Kara Goucher will contend for a spot on the U.S. Olympic marathon team on Feb. 13, 2016, at the U.S. Olympic Marathon Trials in Los Angeles. Here are some fast facts about her.
Marathon PR: 2:24:52 (Boston, 2011)
Best trials qualifier: 2:37:03 (New York City, 2014)
Most recent marathon: 14th, 2:37:03, New York City, Nov. 2, 2014
Residence: Boulder, Colorado
Age on race day: 37
Previous Olympic trials results: third, 2012 marathon; second, 2008 10,000 meters; first, 2008 5,000 meters
Trials outlook: Since placing 11th at the 2012 London Olympic marathon, Goucher has changed everything. She moved from the Bowerman Track Club in Portland, Oregon, to Boulder, Colorado, returning to her college coaches Mark Wetmore and Heather Burroughs.
She is no longer sponsored by Nike, but by Oiselle and Skechers Performance. She’s had knee surgery and diet changes, and controversy regarding the summer when she and other former Oregon Project athletes and staff accused her former coach, Alberto Salazar, of acting unethically when it comes to prescription drug use. (Salazar denies the allegations.)
Amid all the transitions and turmoil, the most recent marathon she raced was New York in 2014, where she finished in 2:37:03 -- way off of her best performances. Goucher recently wrote in a blog entry that the Olympic Trials are “literally a last chance for me,” and that she feels she is in the kind of shape she was in before her son, Colt, was born in 2010.
In November, she won the Big Sur half marathon in 1:11:13, and in December she claimed victory at the San Antonio Rock ’n’ Roll Half Marathon in 1:11:10, indicating she is fit enough to contend for a top-three finish at the trials.
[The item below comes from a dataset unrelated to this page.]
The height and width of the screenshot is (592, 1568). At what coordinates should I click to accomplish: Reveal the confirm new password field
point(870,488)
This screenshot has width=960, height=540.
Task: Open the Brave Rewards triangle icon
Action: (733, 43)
Goucher is among approximately 10 women who appear to be on the threshold to compete for the third spot on the Olympic team behind overwhelming favorites Shalane Flanagan and Desiree Linden. Should she make it, this would be Goucher’s third trip to the Games.
“It’s really just not being intimidated, because it’s been a really long and lonely four years since the last Olympics, but I’m still the same athlete I was four years ago,” Goucher says. “Who knows? Maybe I’m even a little bit better because I’ve had more consistent training for once.”
Fun fact: In the past year, Goucher has experimented with her diet and moved toward a more plant-based nutrition plan. She’s had help from Lottie Bildirici, a health coach and nutrition counselor who temporarily relocated from New York to Boulder to prepare meals for Goucher during the lead-up to the trials.